### Requirement
Could you give back, word for word, the stretch of the listing from the line containing "Where should I click to: Pick" through the line containing "tap(304, 573)"?

### Material for this task

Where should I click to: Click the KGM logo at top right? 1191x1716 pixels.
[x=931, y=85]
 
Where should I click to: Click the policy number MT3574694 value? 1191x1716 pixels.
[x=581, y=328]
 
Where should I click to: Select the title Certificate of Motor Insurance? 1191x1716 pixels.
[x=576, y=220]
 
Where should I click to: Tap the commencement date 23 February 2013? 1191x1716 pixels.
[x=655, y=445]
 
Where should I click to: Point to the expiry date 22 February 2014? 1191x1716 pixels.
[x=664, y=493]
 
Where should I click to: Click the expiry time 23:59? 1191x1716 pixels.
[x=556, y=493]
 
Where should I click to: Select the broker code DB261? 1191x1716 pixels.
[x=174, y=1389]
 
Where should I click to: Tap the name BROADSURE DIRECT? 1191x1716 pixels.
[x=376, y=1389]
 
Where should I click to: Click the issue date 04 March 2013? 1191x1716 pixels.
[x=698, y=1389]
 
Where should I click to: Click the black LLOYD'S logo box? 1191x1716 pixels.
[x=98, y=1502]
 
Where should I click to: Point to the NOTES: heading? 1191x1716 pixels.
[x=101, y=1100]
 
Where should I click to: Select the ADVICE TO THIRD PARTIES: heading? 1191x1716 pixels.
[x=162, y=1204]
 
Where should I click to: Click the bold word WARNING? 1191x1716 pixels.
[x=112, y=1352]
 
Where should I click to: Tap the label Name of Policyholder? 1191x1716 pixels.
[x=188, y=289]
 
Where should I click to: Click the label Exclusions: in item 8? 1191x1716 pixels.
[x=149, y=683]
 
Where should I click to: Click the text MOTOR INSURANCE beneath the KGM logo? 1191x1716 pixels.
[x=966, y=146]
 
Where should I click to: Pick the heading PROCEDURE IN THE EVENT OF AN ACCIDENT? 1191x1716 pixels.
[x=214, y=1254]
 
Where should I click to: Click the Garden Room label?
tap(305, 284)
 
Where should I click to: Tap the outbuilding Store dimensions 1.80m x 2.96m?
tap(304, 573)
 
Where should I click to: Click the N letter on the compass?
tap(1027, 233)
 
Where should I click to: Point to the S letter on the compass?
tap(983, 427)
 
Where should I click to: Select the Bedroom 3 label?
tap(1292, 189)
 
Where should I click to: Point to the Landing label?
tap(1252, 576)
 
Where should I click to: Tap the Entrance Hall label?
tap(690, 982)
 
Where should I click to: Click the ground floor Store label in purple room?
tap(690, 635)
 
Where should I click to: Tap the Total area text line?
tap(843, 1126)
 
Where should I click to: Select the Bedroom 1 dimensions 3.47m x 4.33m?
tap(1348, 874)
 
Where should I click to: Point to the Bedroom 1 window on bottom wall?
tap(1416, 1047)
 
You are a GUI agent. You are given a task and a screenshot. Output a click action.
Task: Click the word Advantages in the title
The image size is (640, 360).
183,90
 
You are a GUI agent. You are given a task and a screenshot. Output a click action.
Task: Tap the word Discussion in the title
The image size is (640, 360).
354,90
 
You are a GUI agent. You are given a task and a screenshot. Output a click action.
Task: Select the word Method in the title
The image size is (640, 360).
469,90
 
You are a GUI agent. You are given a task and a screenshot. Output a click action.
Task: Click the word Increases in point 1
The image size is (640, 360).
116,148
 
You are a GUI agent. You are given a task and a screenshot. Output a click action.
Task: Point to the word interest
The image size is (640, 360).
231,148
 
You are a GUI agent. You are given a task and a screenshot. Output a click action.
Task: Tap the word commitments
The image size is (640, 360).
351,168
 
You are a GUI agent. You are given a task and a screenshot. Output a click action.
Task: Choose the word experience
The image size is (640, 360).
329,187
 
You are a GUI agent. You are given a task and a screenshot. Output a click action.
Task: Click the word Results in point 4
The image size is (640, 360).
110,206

### Result of this task
Where should I click to: Pick the heading PROCEDURE IN THE EVENT OF AN ACCIDENT? 1191x1716 pixels.
[x=214, y=1254]
 
Where should I click to: Click the Garden Room label?
tap(305, 284)
 
Where should I click to: Tap the outbuilding Store dimensions 1.80m x 2.96m?
tap(304, 573)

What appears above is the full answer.